The Bill also provides for creation of national database of available skills amongst the Nigerian locals and requirements for approval and utilisation of expatriates will only role where there is immediate skills shortage.
5. Local Content Enforcement Bill will address capacity building to develop resilient local supply chain; Provision for targeted sector-specific capacity building programmes and requirement to close capacity gaps in education, infrastructure, facilities and vendor development on the back of projects.
6. Sustainable funding for local content is another clause in the Bill that will help promote and grow the Nigerian economy in Post COVID-19 era.
To achieve this, the Bill provides for creation of a Nigerian Content Trust Fund (NCTF), dedicated to implementing projects and programmes connected to developing local content.
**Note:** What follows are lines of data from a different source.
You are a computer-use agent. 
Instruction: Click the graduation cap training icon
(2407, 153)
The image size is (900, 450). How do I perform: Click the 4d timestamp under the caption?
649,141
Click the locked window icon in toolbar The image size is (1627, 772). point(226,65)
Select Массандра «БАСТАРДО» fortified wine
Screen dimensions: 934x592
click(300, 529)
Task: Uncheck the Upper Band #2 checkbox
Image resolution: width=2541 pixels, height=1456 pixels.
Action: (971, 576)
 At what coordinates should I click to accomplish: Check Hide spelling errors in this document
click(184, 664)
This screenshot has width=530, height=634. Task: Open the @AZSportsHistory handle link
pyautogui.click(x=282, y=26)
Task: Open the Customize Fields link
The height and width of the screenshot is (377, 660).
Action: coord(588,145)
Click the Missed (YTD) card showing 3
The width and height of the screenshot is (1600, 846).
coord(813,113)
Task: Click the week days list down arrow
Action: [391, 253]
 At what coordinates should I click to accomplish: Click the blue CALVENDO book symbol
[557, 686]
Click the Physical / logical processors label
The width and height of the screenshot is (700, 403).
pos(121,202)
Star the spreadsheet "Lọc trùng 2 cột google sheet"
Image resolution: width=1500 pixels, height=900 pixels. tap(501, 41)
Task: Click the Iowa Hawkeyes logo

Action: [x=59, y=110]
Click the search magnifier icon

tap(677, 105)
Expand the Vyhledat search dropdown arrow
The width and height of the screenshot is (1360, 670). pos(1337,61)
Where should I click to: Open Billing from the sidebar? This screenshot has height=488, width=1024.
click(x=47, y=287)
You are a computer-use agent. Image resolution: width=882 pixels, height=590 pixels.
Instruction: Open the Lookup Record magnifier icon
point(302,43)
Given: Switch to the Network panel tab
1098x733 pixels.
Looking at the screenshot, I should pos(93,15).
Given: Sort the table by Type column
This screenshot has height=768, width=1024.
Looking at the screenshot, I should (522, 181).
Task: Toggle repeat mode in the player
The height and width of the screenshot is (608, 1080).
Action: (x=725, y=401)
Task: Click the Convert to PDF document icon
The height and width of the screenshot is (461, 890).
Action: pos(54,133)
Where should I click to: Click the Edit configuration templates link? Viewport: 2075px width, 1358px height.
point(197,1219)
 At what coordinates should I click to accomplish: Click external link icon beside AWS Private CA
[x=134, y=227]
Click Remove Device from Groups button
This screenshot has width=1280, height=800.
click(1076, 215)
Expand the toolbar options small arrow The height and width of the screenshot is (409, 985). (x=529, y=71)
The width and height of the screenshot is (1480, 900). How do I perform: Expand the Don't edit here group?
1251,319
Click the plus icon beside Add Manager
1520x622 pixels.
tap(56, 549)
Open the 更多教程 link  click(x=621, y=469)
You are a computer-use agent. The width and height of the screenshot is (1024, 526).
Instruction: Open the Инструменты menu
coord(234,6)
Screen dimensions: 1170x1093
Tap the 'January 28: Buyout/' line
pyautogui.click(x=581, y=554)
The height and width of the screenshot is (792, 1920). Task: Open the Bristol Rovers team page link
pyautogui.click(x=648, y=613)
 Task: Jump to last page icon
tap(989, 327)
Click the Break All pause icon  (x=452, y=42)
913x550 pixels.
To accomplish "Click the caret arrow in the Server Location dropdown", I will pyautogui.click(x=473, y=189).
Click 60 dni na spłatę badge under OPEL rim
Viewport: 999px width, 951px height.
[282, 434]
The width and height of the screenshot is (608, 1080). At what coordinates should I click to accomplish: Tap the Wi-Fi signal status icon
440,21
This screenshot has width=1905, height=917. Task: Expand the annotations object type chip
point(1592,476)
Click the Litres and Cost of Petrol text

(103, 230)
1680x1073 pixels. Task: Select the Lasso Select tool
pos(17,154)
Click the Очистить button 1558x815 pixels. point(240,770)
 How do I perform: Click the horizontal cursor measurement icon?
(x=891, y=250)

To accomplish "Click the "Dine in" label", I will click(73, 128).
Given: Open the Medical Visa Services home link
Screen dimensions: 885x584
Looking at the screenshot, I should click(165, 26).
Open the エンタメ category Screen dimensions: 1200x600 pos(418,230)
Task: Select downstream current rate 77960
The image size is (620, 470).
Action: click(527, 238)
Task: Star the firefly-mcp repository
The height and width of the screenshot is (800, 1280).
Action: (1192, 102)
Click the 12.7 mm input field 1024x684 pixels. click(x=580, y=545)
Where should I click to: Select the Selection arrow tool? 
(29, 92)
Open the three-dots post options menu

Application of the Fund to develop SMEs through low interest project-based financing schemes is also provided for in the Bill.
7. The enactment of the Nigerian Local Content Development and Enforcement Bill will strengthen executive-legislature synergy and oversight on local content administration in key sectors of the economy.
It will also provide necessary legislative backbone for implementation of key initiatives that will evolve from the Presidential Economic Sustainability Committee as well as other policy actions by the Executive aimed at repositioning the Nigerian economy in the post COVID-19 era.
As the House of Representatives resumes plenary on Tuesday, 2nd June, 2020, it is instructive to consider further legislative actions for the speedy passage of the all-important Nigerian Local Content Development and Enforcement Bill 2020.
The Nigerian Senate should also, as a matter of urgent national importance, consider the concurrence of the Bill when passed by the lower chamber, for the immediate assent of President Muhammad Buhari, for the good of our economy and the citizenry.